Assignment
The records are to be copied from the line that contains "Given: Switch to the Business storage tab" through their last line, word for word, with every picture left out.

==================================================

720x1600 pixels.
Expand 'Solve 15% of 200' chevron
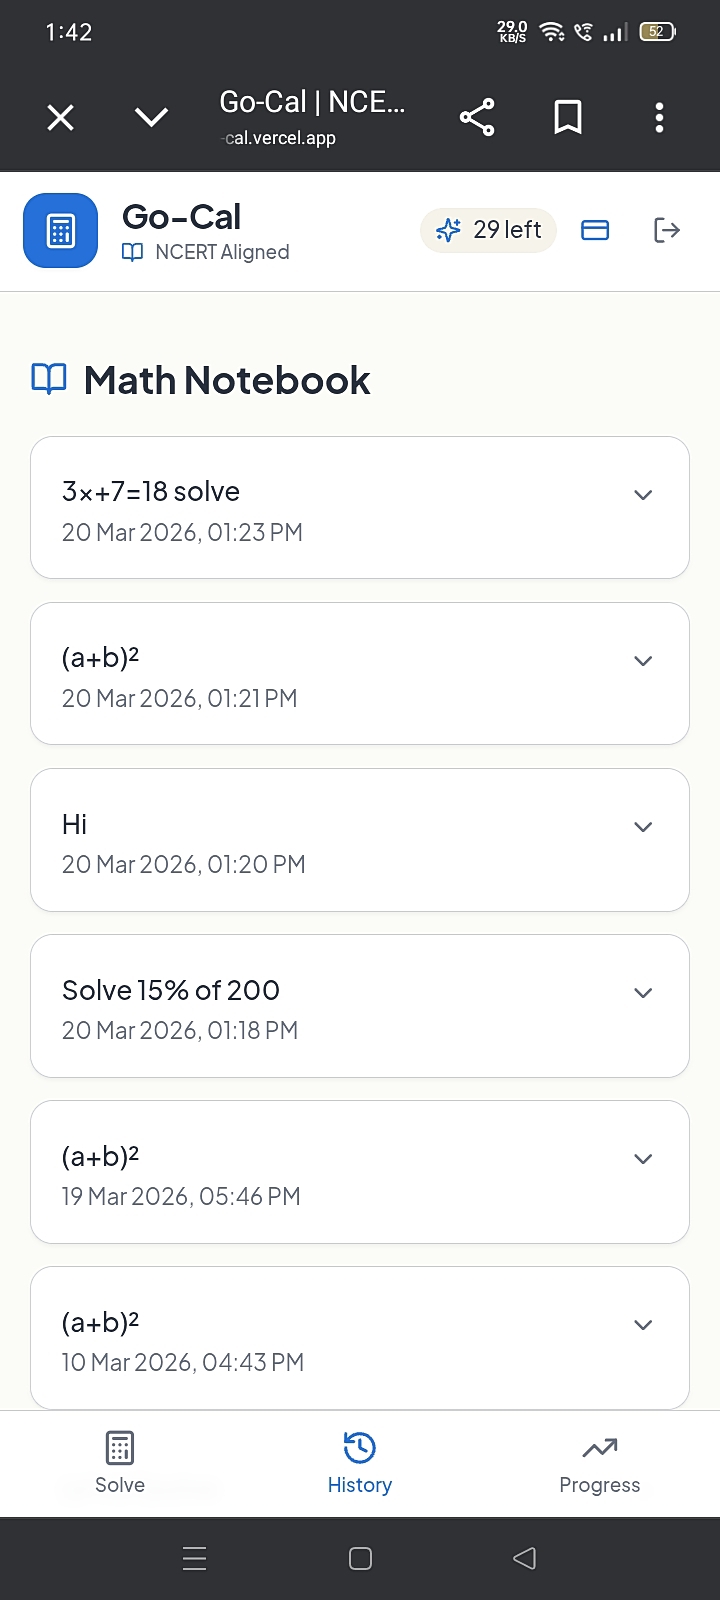(643, 993)
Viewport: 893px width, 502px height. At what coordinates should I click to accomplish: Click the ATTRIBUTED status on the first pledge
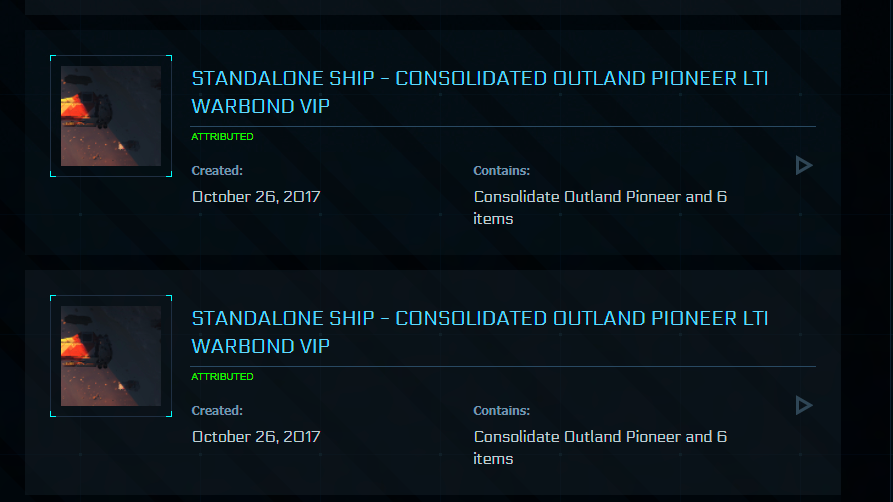pos(222,137)
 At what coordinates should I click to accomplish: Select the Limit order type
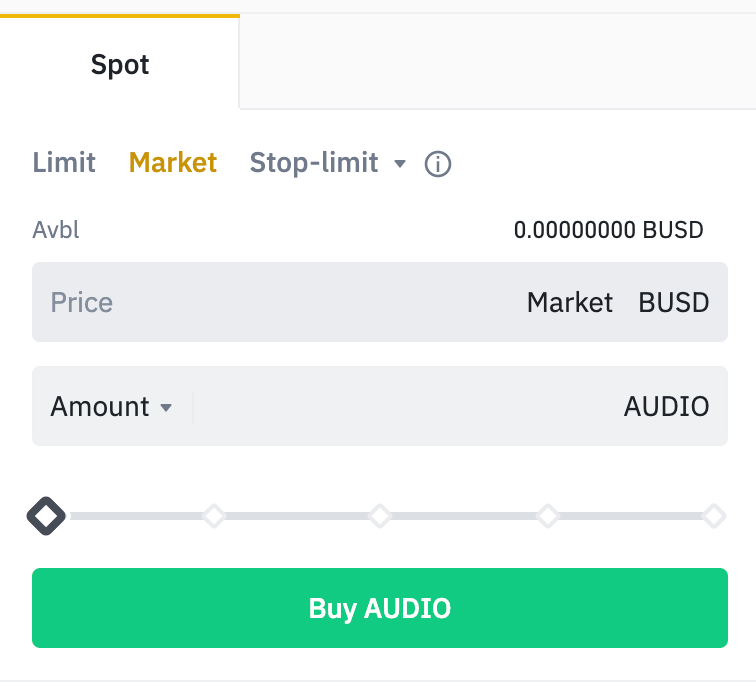[x=64, y=162]
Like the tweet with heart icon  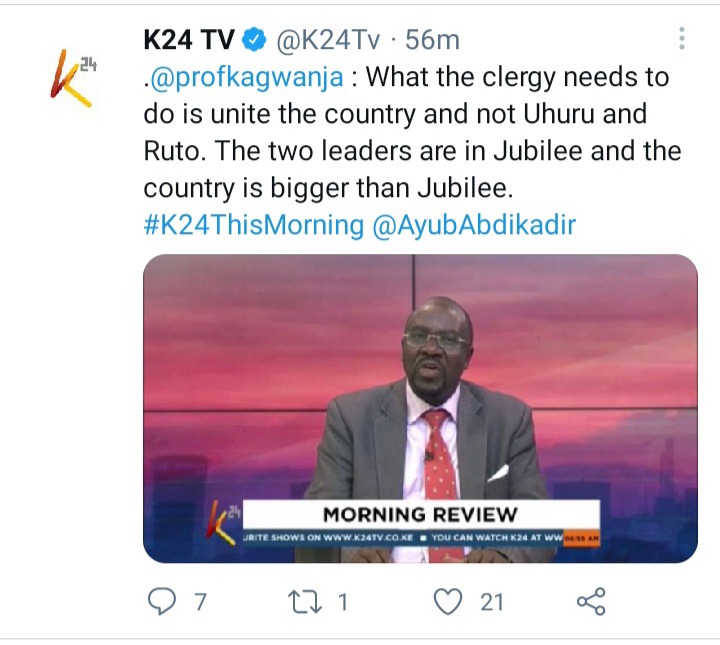(448, 601)
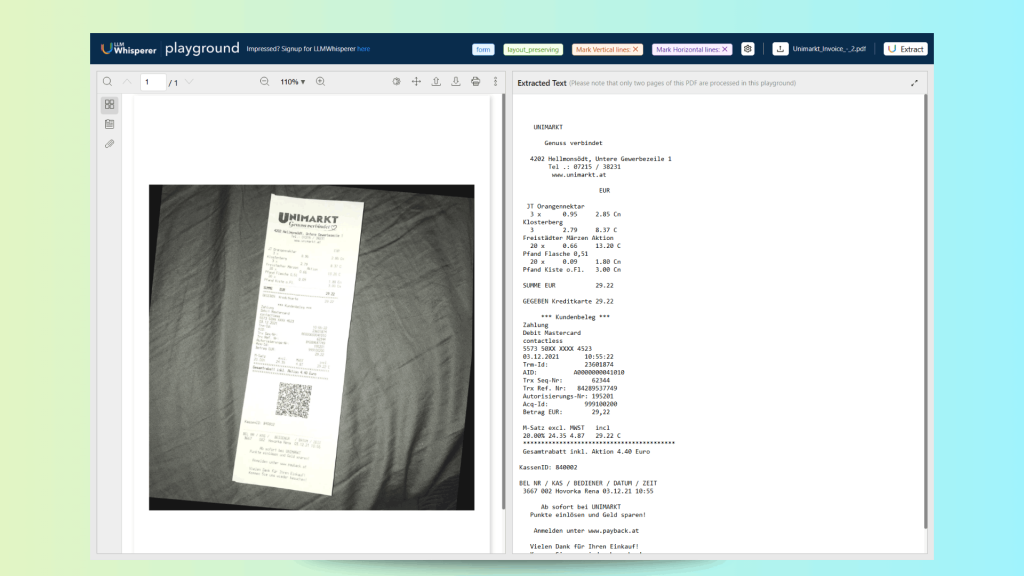Go to the next page arrow
Screen dimensions: 1024x576
[x=189, y=81]
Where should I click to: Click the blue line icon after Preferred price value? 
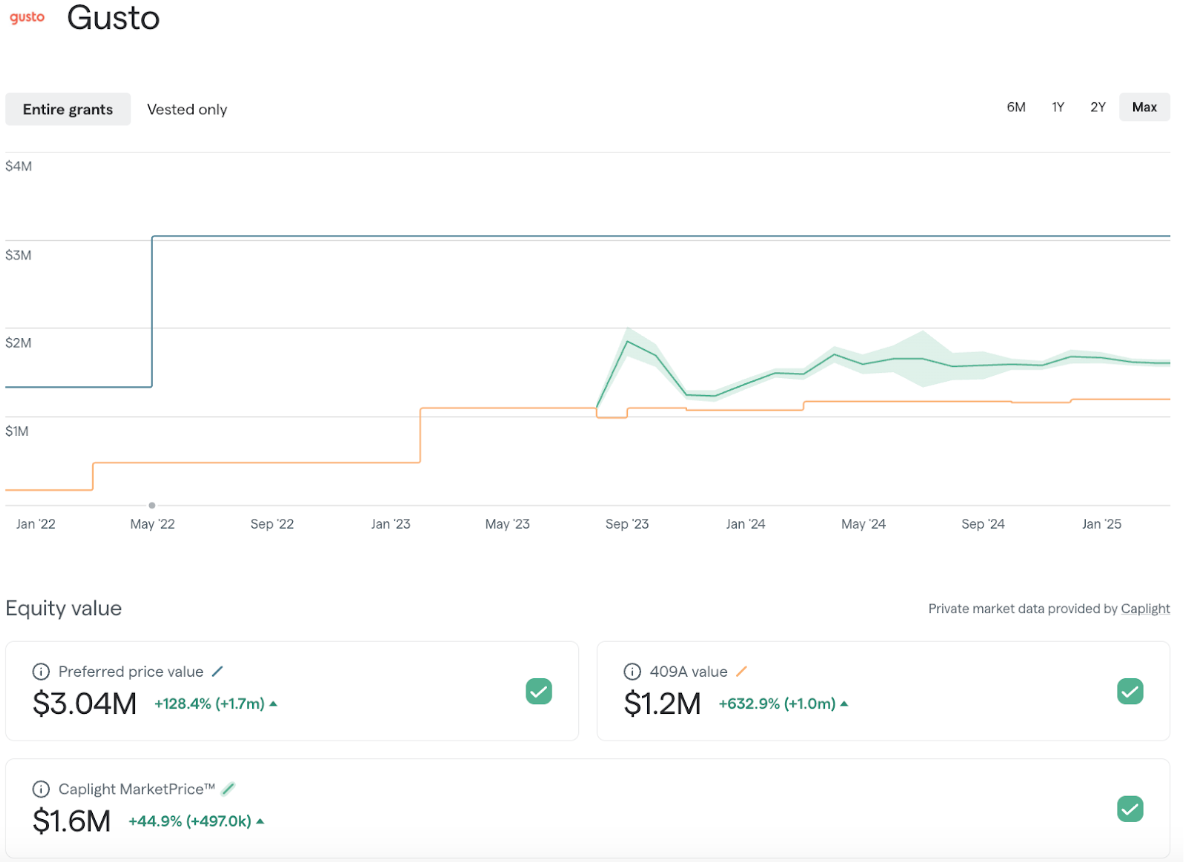click(x=217, y=672)
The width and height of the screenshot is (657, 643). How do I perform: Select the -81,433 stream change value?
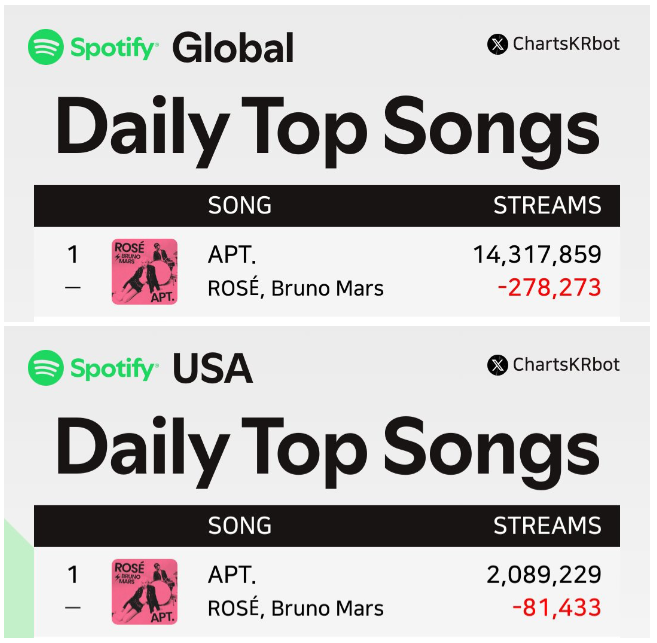click(x=557, y=608)
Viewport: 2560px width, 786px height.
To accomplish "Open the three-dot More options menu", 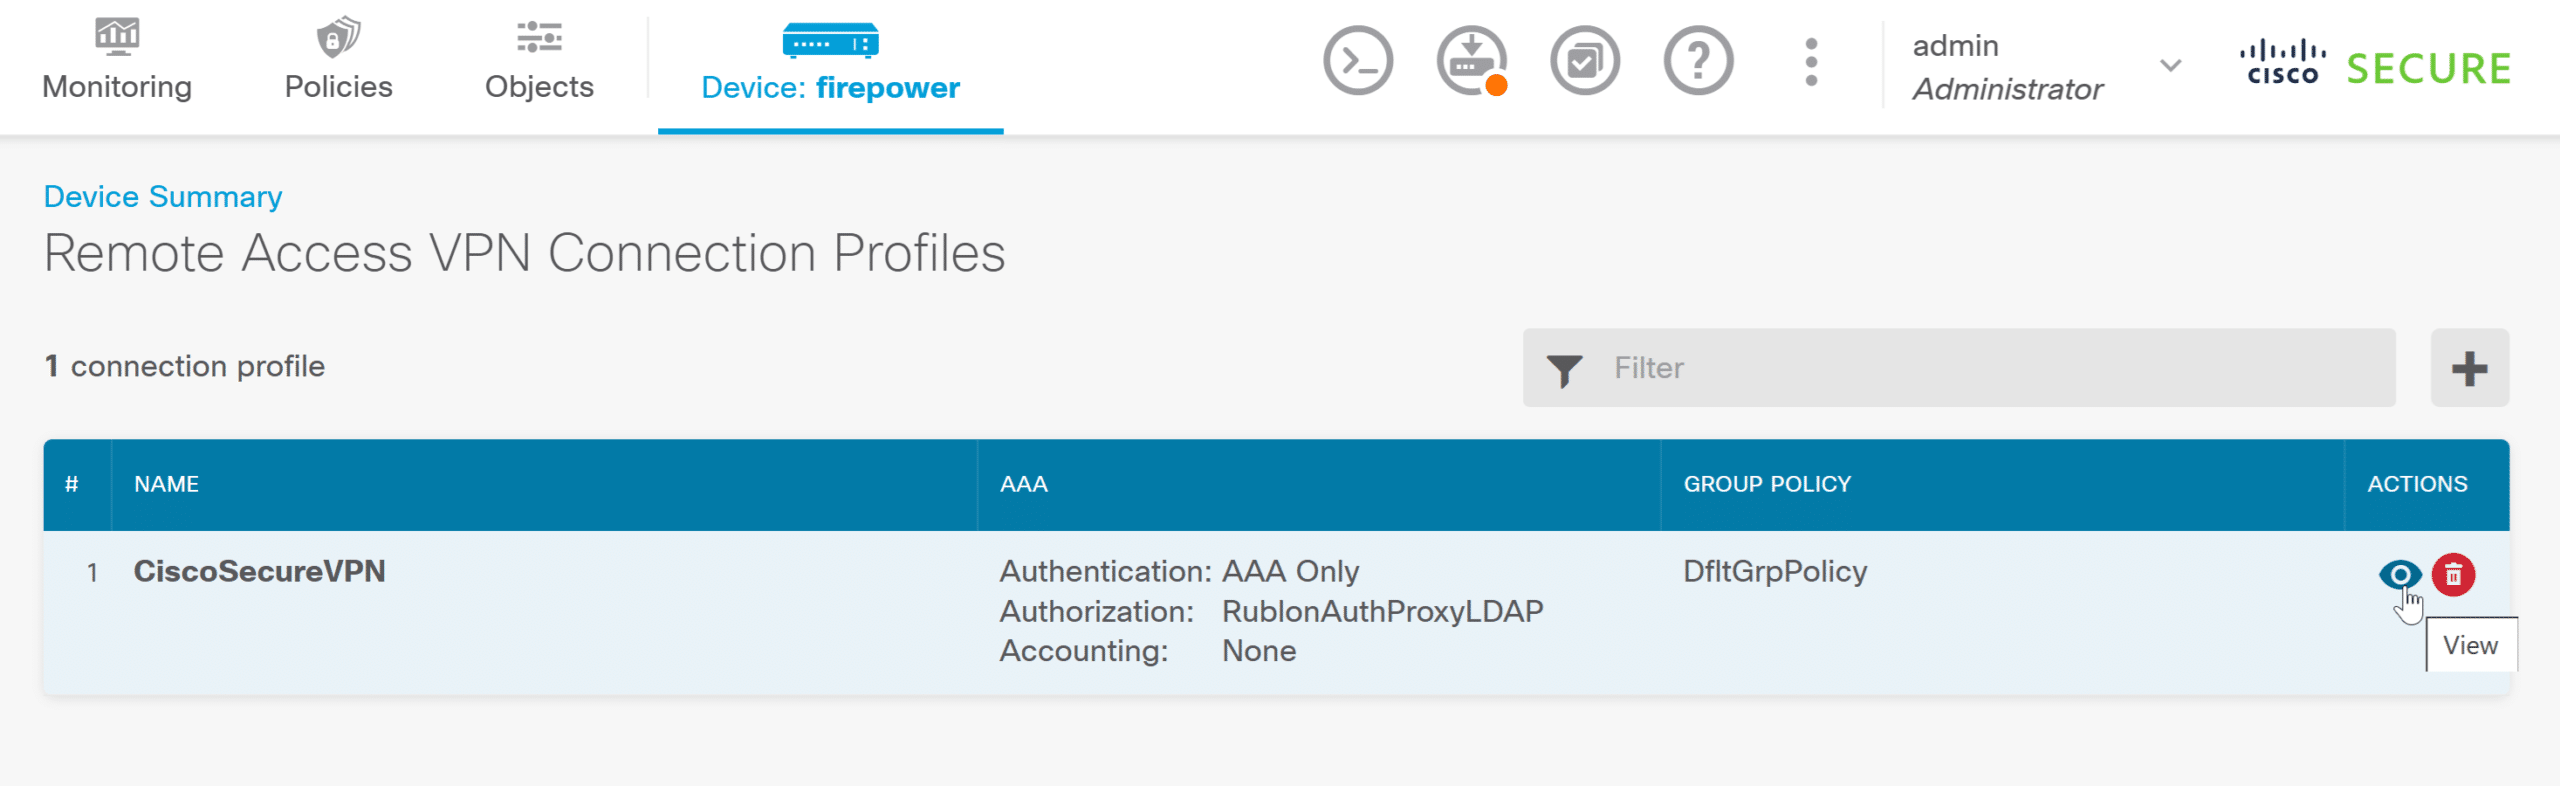I will click(1810, 62).
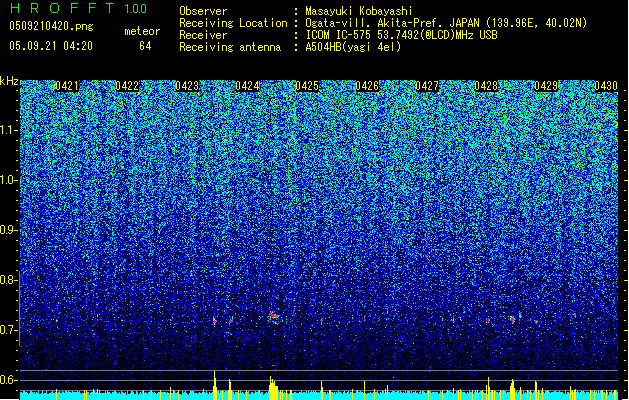The image size is (629, 400).
Task: Click the observer name Masayuki Kobayashi
Action: tap(359, 11)
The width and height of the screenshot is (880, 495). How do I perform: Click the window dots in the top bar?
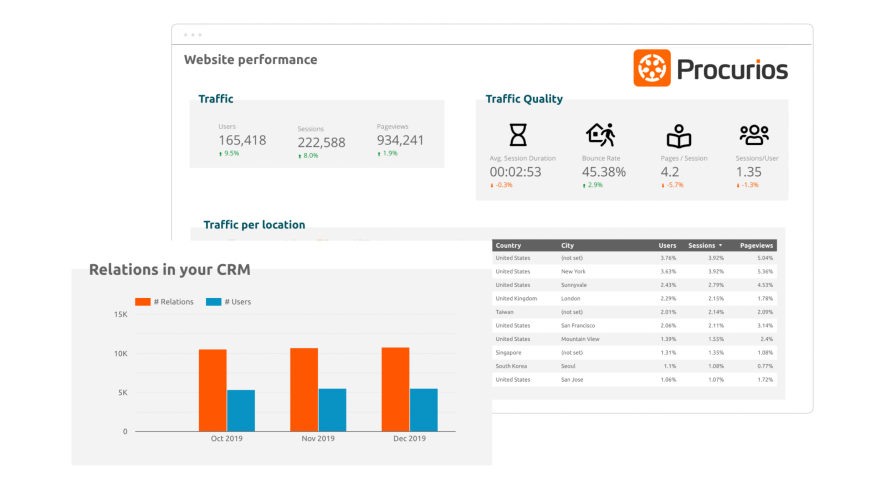(193, 34)
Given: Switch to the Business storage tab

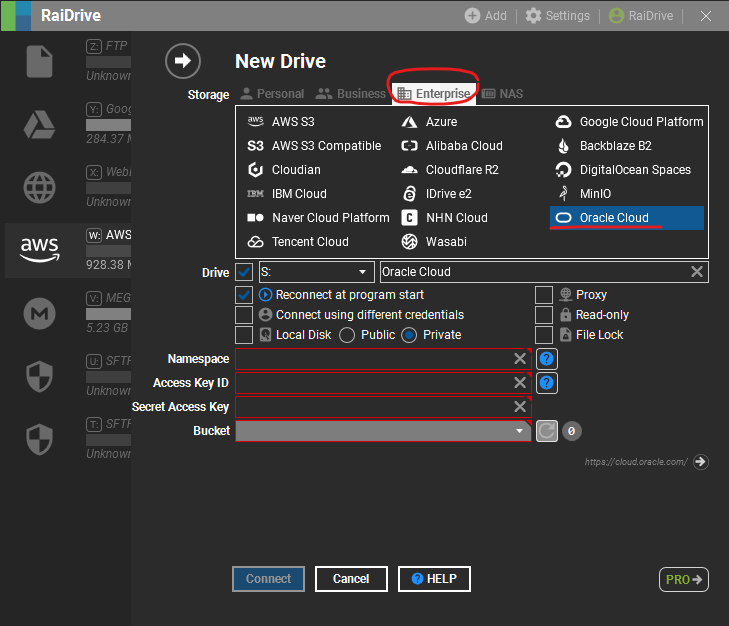Looking at the screenshot, I should click(x=351, y=94).
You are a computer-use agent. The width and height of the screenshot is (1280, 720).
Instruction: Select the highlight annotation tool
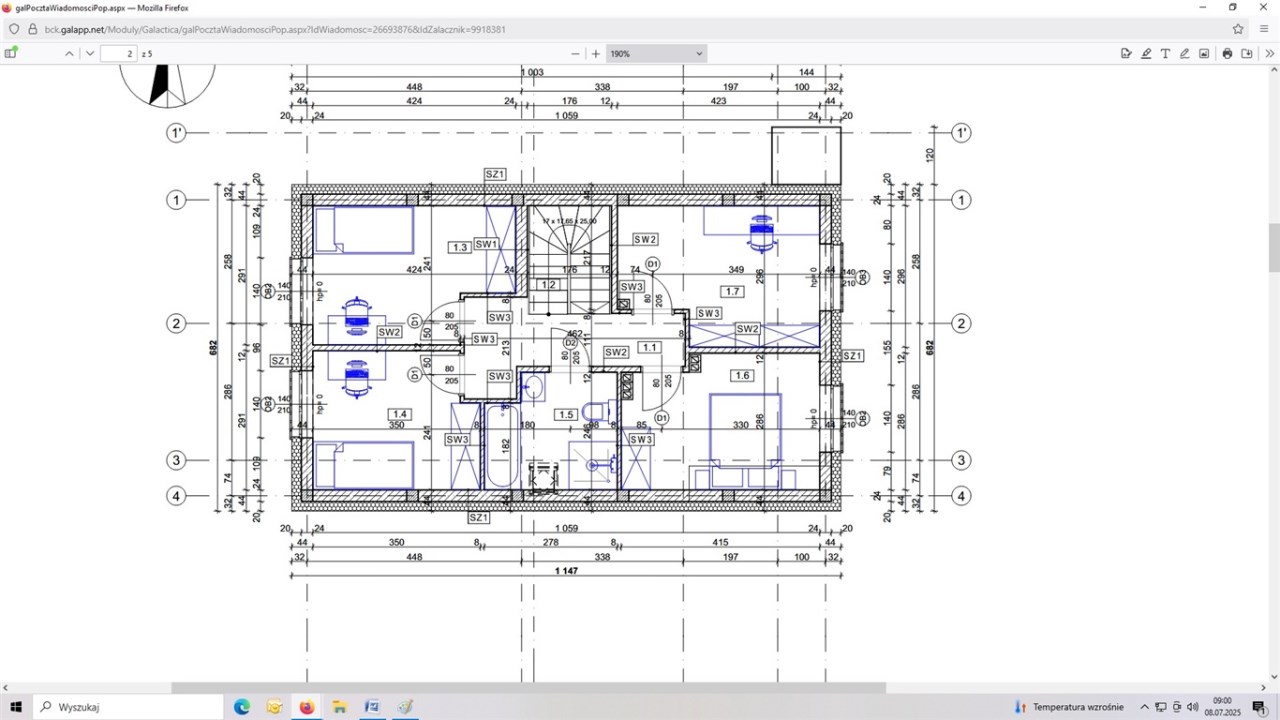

==================================================

Solution
Given: Switch to the Business storage tab

Looking at the screenshot, I should click(x=351, y=94).
You are a computer-use agent. The width and height of the screenshot is (1280, 720).
Instruction: Select the highlight annotation tool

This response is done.